Bakony evokes hills covered with woods, while Balaton-Uplands recall gentle slopes rising above the glistening water and interesting volcanic shapes planted with grapes and press-houses. In the villages whitewashed, adorned gables, vaulted porches catches the eyes of the visitors together with colourful stone walls emerging from beneath the crumbling mortar.
Keresztély, Lőrinc, János, Anna or Teréz? Who are they? Where are they from? What happened to them and their family after WWII? Our permanent exhibitio is to remember the history of the house in Hidas where a Swabian family used to live in the past.
The exhibition is to remember the substitution of Swabian families in the village of Hidas after WWII, with all the pain and difficulties of the events.
Entering the rooms, the visitors find situation cards which direct them to take on the role of someone who once used to live there. Walking on, the visitors may identify more and more with their character. They can find out about what kind of food their character used to have, how it was dressed, and finally, all the fear, chaos of the times when she or he had to leave his or her home.
So, who was Jusztina, Aladár, Lajos? Learn more about them!
The two rows of houses facing each other in the regional unit are definitely different: on one side there are stately brick buildings while on the other humble, earthen walled, thatched or reed covered ones can be seen. The exhibition's aim is to reflect the ethnographic versatility of Kisalföld through its traditions and changing.
Upland is the historical name for the territory of the northern mountain range. The market towns, emerging in the region between the rivers Ipoly and Bodrog are the characteristic settlements of the area. Their privileged position (rights for having markets, electing magistrates, free options to move and inherit) differentiated them from the serfs of the neighbouring villages.
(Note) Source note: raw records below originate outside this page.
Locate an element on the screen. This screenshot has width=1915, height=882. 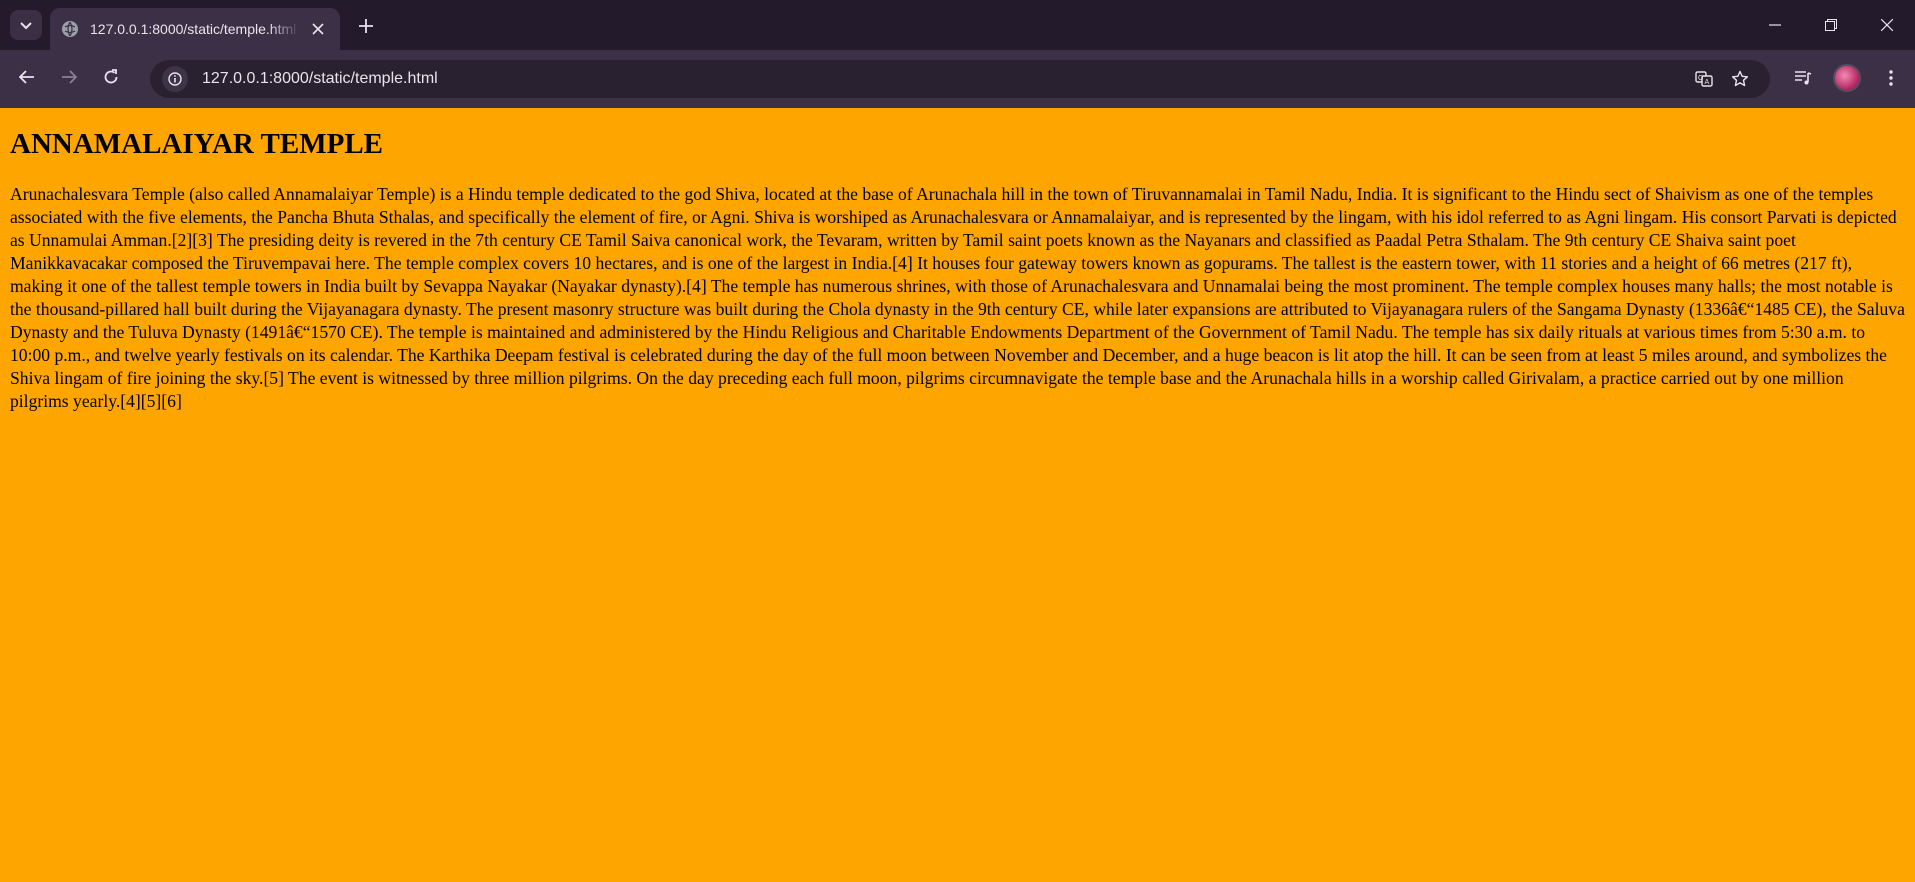
arrow-left-icon is located at coordinates (26, 80).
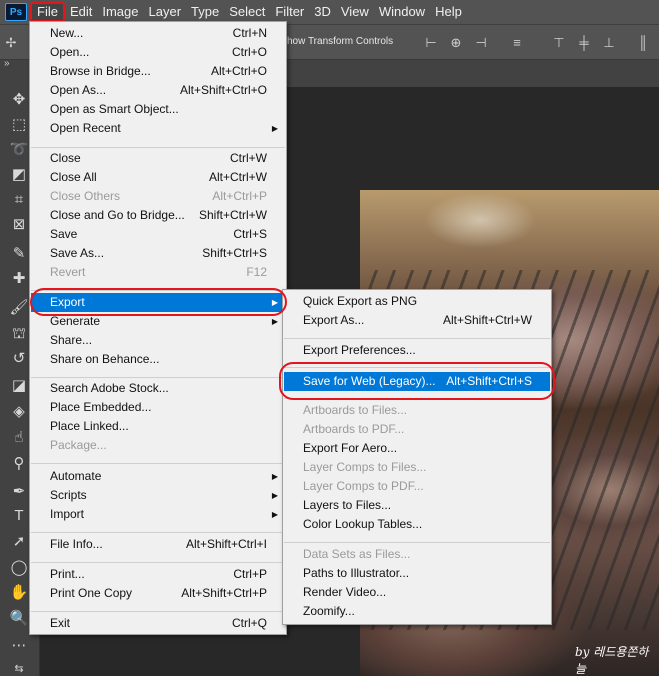  What do you see at coordinates (19, 334) in the screenshot?
I see `stamp-icon: ⛫` at bounding box center [19, 334].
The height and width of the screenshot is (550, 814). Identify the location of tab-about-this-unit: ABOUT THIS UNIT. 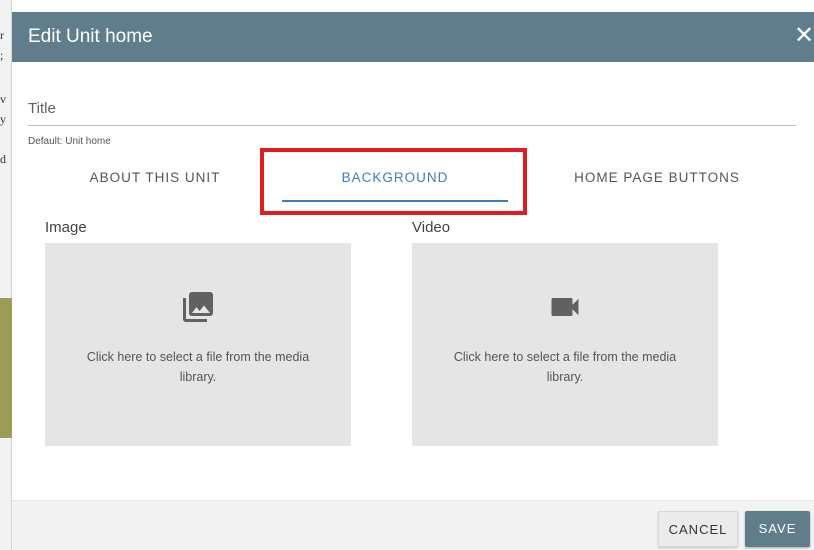
(155, 182).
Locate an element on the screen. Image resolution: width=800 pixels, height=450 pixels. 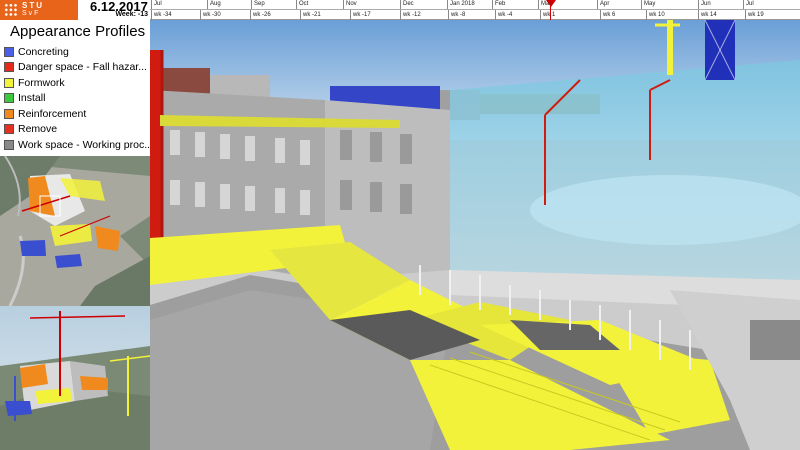
timeline-month: Jun is located at coordinates (722, 4).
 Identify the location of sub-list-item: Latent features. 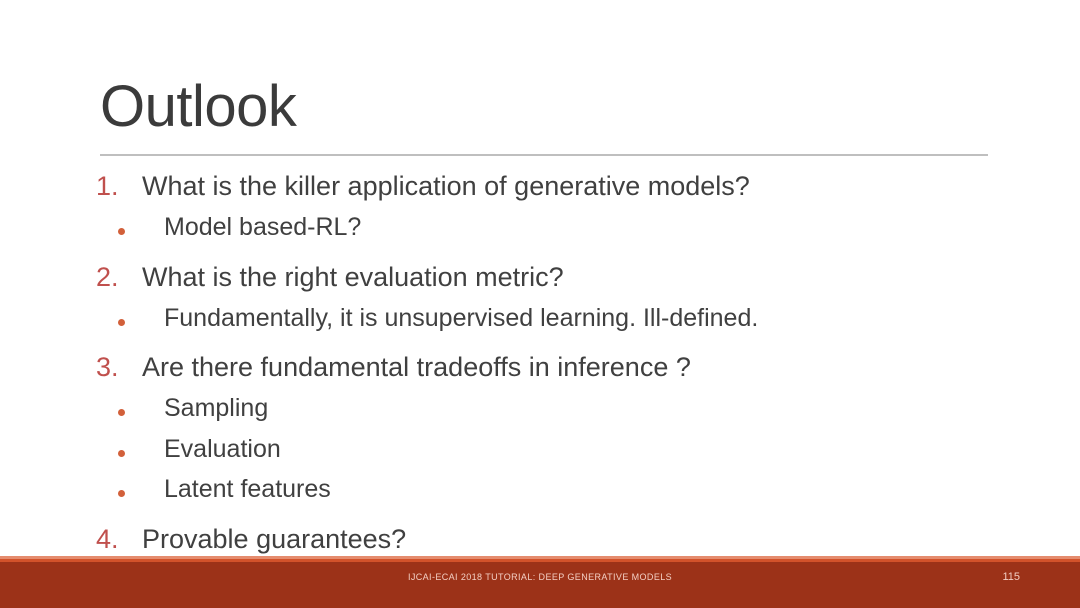
(546, 492).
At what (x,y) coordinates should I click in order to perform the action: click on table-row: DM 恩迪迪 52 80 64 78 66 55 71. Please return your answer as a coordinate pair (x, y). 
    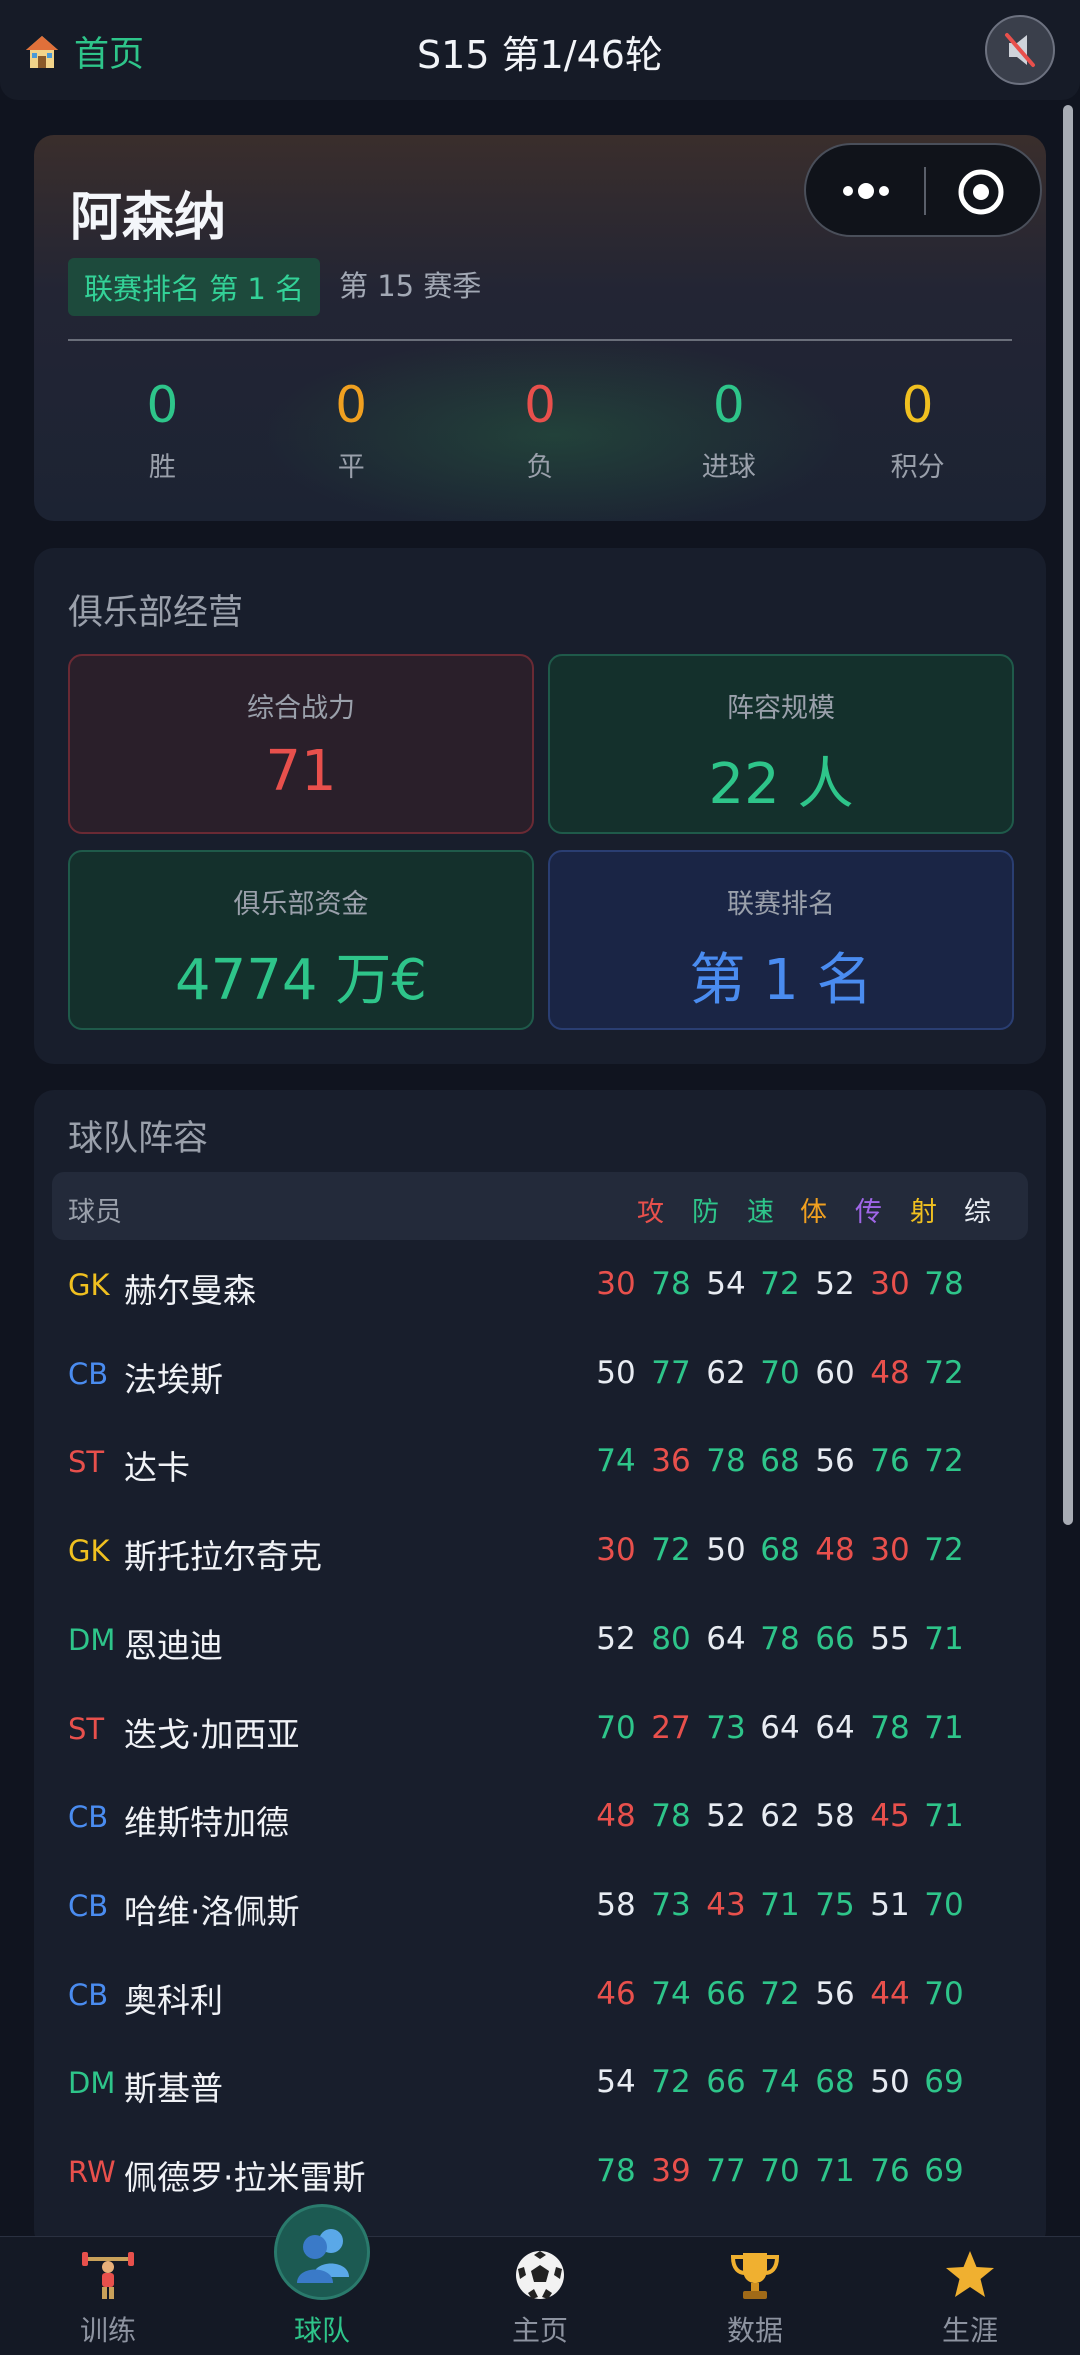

Southern Transdanubia, i.e. Baranya, Somogy, Tolna and Zala Counties used to be a densely populated area, strewn by small villages, the greater part of which lost its population during the Turkish occupation. Since the 16th century Serbians, Catholic Serbians, Croatians and Hungarians have coexisted in this region. The tradition of busójárás, having been a famous carnival custom for a long time in Mohács, is of Croatian origin.
The North-Hungarian Village Region was ceremoniously opened on 25 June 2010. It is to deal with the traditional architecture and lifestyle in the Ipoly and Bodrog Interfluve area. The setting consists of 12 houses and 26 outbuildings, with 5000 original artefacts.
The Upper-Tisza regional unit represents the folk architecture of the inhabitants living in the north-eastern corner of the country, a territory wedged between Slovakia, the Ukraine and Romania.
The regional unit presents the traditional vernacular peasant culture of Őrség in Vas County, Göcsej and Hetés in Zala County.